Appendices to the report, also published today on the FSA website, provide further statistical information on the FSA's work during the year. This includes:

  • Of the 100 targets the FSA set itself for 2007/08, 85 were delivered on schedule. Of the other 15, 11 were re-planned but still delivered in the 2007/08 financial year and 4 are still to be delivered.
  • The number of approved firms increased from 28,281 to 28,325.
  • The number of approved persons increased from 167,276 to 172,077.
  • The Regulatory Decisions Committee (RDC) considered 20 new cases as opposed to 17 last year.
  • The FSA's enforcement division closed 262 investigations during the year resulting in 286 outcomes. Of these, 153 concluded with the use of powers (such as prohibition, financial penalties and variations of permissions) and 133 without the use of powers. 13 of these 133 outcomes were private warnings.
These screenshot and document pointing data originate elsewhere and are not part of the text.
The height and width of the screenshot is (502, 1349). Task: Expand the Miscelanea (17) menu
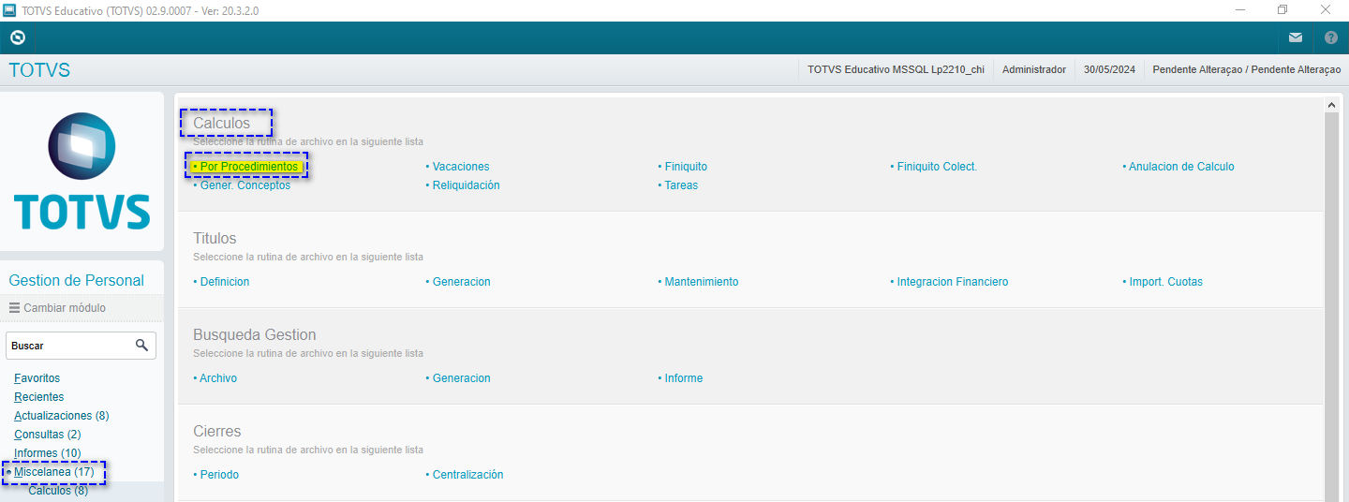(x=53, y=472)
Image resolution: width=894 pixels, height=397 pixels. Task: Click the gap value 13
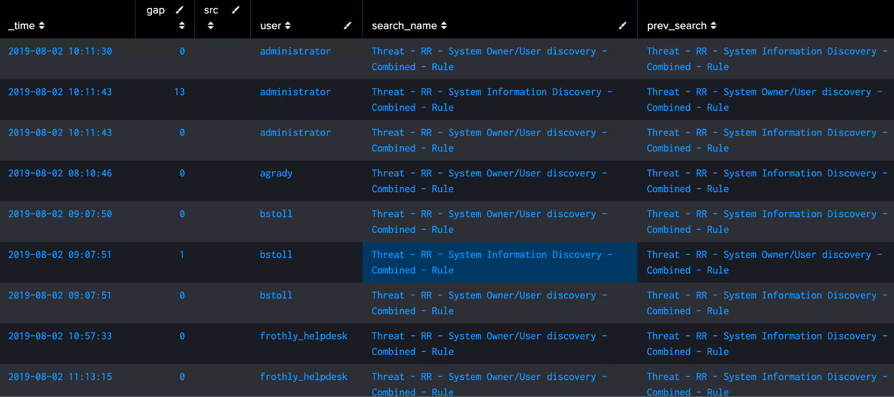click(x=179, y=92)
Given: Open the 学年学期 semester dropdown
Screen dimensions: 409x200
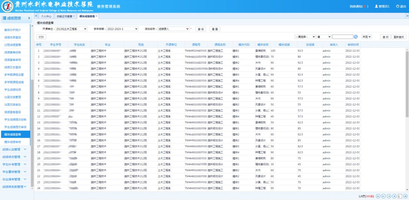Looking at the screenshot, I should point(122,29).

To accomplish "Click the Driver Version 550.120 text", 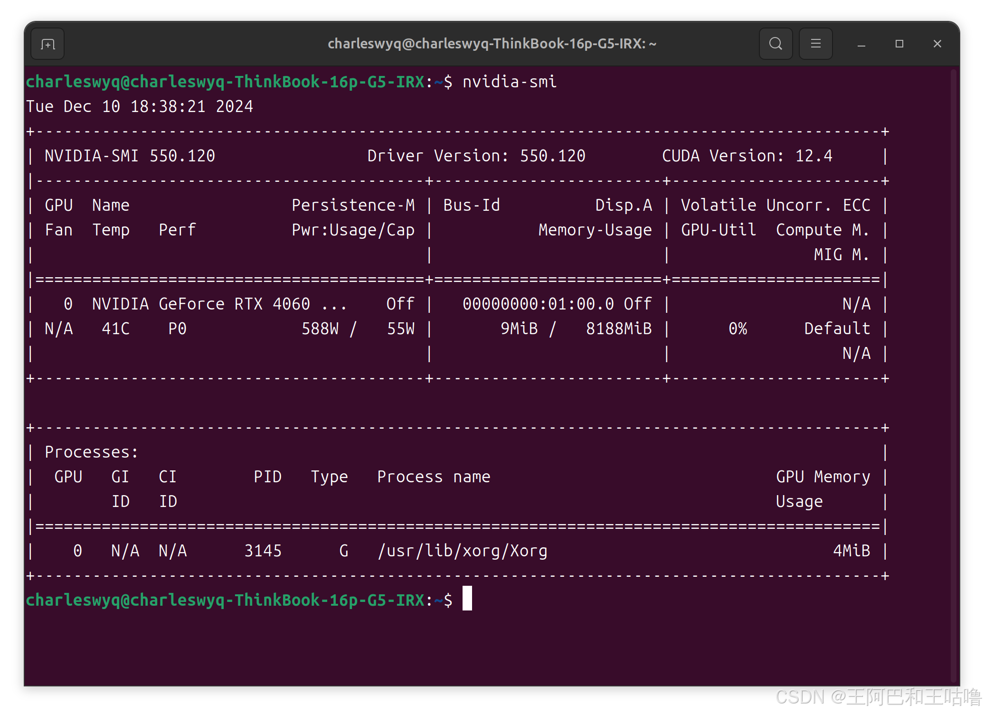I will pos(476,156).
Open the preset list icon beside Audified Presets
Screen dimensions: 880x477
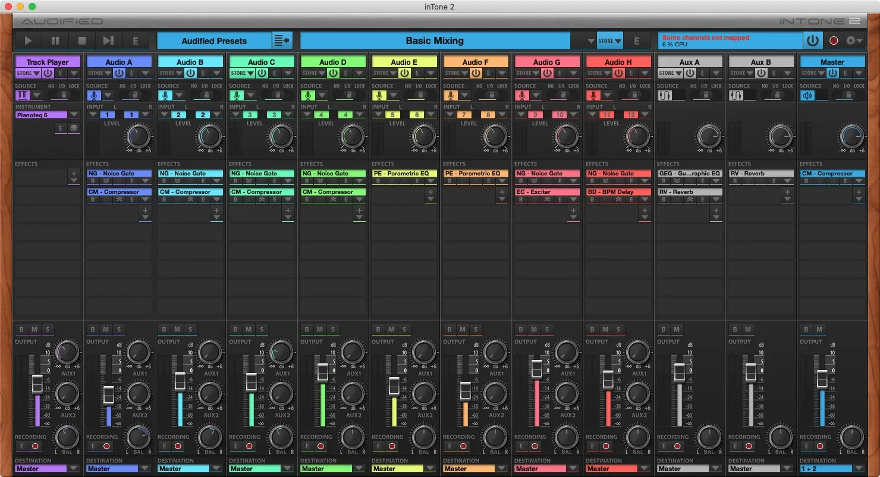(282, 40)
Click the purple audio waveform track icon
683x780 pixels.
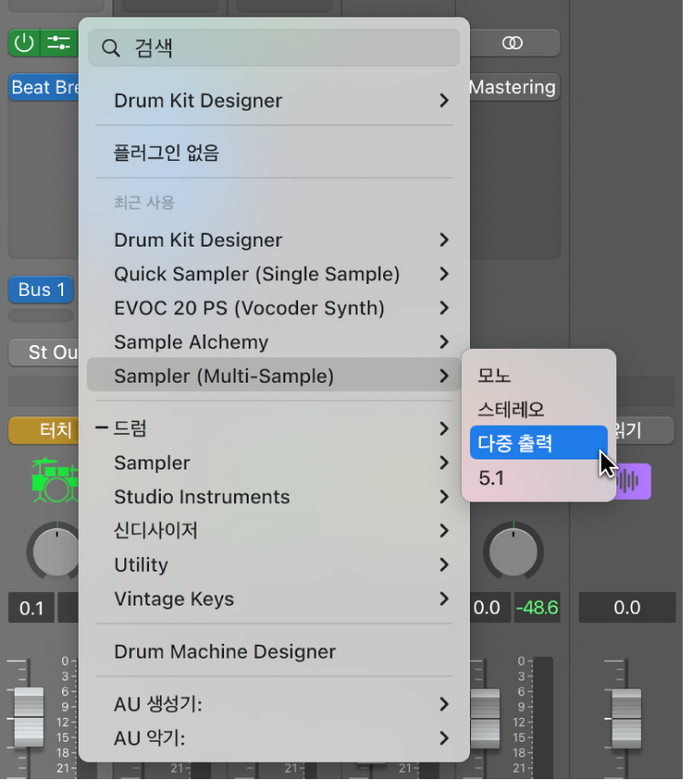[631, 481]
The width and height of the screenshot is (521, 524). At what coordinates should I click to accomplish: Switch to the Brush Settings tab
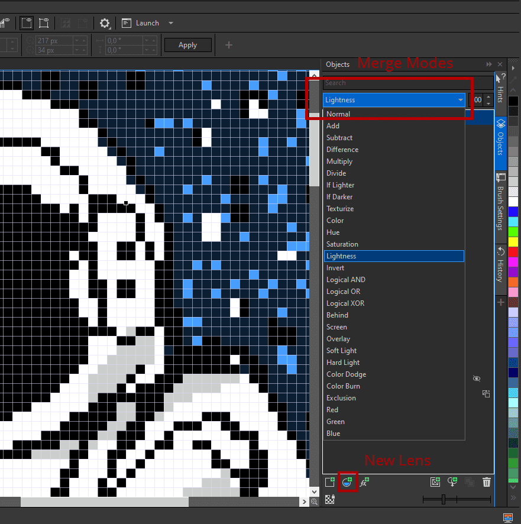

  • The FSA levied £4.45 million in financial penalties during the year compared to £14.66 million last year. This fall reflects the fact that this year we did not bring to final resolution any market conduct cases. Financial penalty levels do not by themselves give an accurate picture of the range of enforcement actions we take. For example we prohibited 30 individuals from carrying out regulated activities compared to ten the year before.

Notes for editors

  1. The FSA Annual Report 2007/08 covers the FSA's regulation of the financial services sector from 1 April 2007 to 31 March 2008 under the Financial Services and Markets Act (the Act). It is presented to the Chancellor of the Exchequer and a copy has been placed today in the libraries of both Houses of Parliament.
  2. The Annual Report is available on the FSA website. Further information, including statistics and responses to the annual reports of the Financial Services Practitioner Panel, the Financial Services Consumer Panel, the Smaller Businesses Practitioner Panel and Complaints Commissioner will also be published on the FSA website shortly.
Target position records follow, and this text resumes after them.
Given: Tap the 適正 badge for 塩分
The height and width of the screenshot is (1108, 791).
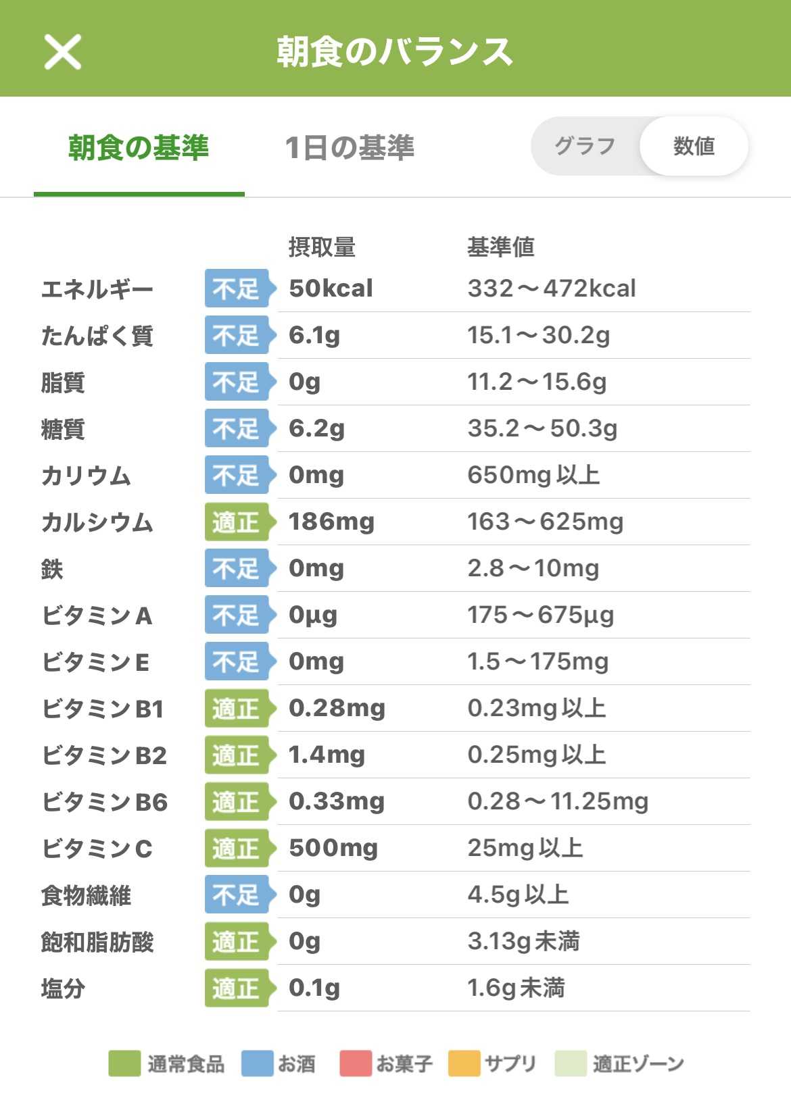Looking at the screenshot, I should (238, 988).
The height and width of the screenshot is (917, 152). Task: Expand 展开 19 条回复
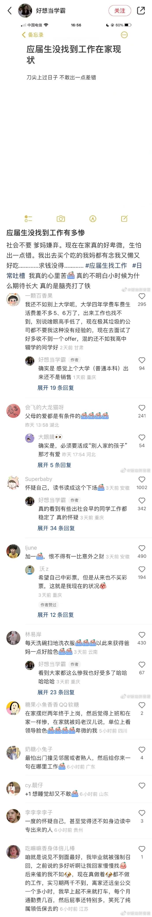(x=56, y=388)
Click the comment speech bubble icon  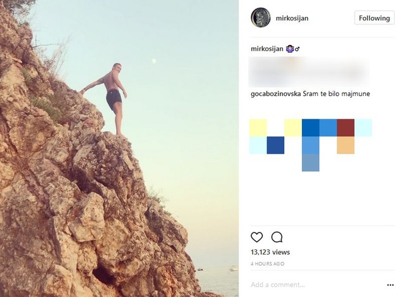pos(277,237)
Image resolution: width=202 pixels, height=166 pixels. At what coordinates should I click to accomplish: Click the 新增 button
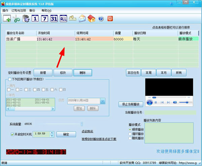click(x=43, y=73)
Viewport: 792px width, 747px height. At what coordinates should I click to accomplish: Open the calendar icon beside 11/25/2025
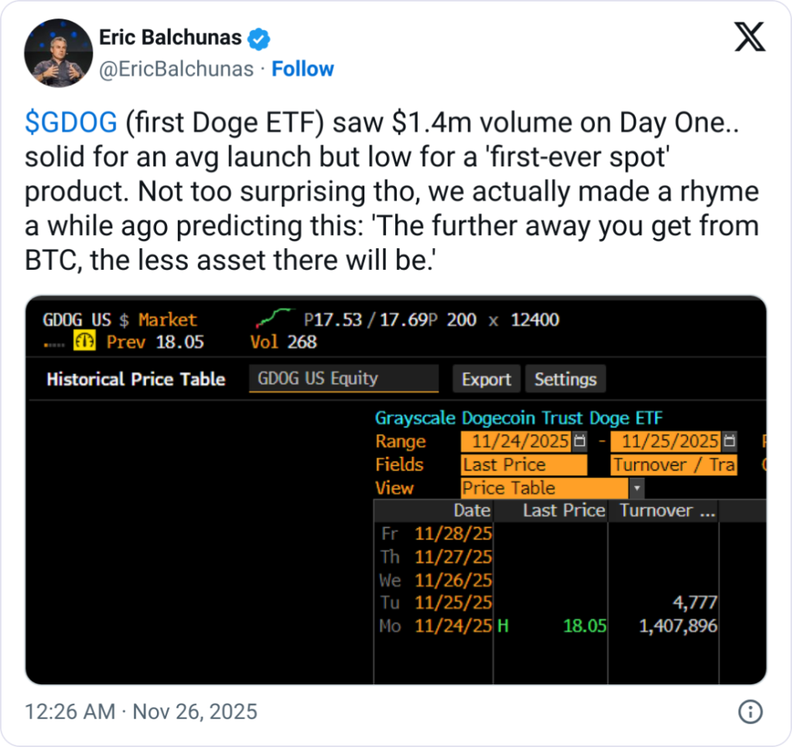click(728, 441)
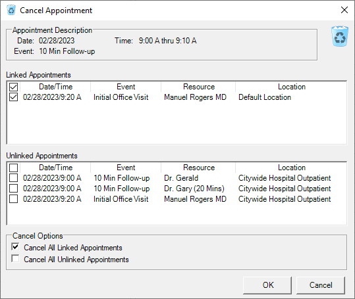Click Location column header in Unlinked Appointments
Image resolution: width=355 pixels, height=299 pixels.
click(x=291, y=168)

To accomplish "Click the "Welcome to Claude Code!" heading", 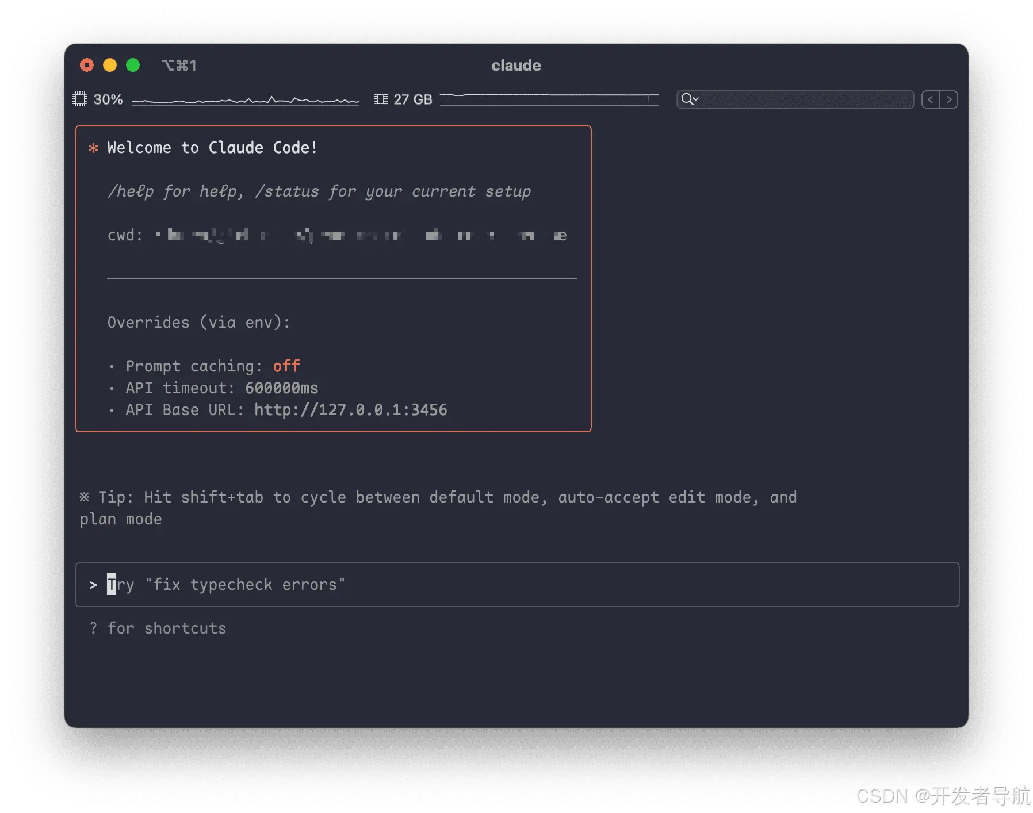I will coord(212,148).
  3. As required by the Act, the Report includes an estimate by the FSA of how far it has met its four statutory objectives and had regard during the year to the principles of good regulation set out in section 2(3) of the Act. The Annual Report also contains, as required by the Act, the report by the FSA’s non-executive committee on the discharge of its functions.
  4. The report also includes details of the remuneration of FSA Board members.
  5. Callum McCarthy's total remuneration was £480,553 (2006/07: £433,565), made up of salary of £396,000 (£360,000) and benefits totalling £84,553 (£73,565).
  6. Hector Sants, chief executive, was paid a total of £661,948. This comprised salary of £417,179, a performance-related bonus of £114,000 and other benefits totalling £130,769.
  7. Full details of the directors' remuneration appear on page 64 of the Report.
  8. The FSA regulates the financial services industry and has four objectives under the Financial Services and Markets Act 2000: maintaining market confidence; promoting public understanding of the financial system; securing the appropriate degree of protection for consumers; and fighting financial crime.
  9. The FSA aims to promote efficient, orderly and fair markets, help retail consumers achieve a fair deal and improve its business capability and effectiveness.